In Texas, Midland-Odessa engineer Rodney Norris of Gap is shown at the transmitter facility of Cumulus-owned KBAT(FM). Asked whether the arrangement is a way for both companies to do more work with fewer engineers, Kline said, “I can understand why someone would think that, but that’s not what this is about. It’s about retaining engineers with decent compensation plans and good tools for the job.

“You might think [a situation with] an engineer who had five stations, and now has 11, is horrifying. It’s not,” Kline explained, because engineers now can draw from two companies instead of one in times of need, for instance, and will have more test equipment to share.

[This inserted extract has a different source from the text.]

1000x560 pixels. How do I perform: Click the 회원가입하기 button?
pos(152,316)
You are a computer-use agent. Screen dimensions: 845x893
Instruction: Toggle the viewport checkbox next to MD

“You’re alone day to day, typically, but if something goes wrong, you’ve got people who can help,” said Kline.

Cumulus does some sharing internally now, he said. For example, the chief engineer in Cedar Rapids, Iowa is also the CE in Waterloo. The company has the same CE covering stations in Green Bay and Appleton, Wis. and one CE covering all the stations in Oxnard and nearby Santa Barbara, Calif.

The program also is a way for participating engineers to gain more responsibility and management experience, in addition to gaining more experience with consoles, wiring systems and other equipment — keys to becoming a regional engineering manager at Cumulus, according to Kline.

“In each market, you want to consider who has the broadest experience and the right maturity level,” said Kline. “Who is the best candidate for this job? Is this person responsible? You want the other station to say: ‘I’m glad this person is doing this job.’”

They say their companies keep the lines of communication open.

“In all the markets I am familiar with the engineers have worked behind the scenes to help out engineers [from other companies] in times of off-air situations, said Philips. “This is an extension of that concept on a daily basis.”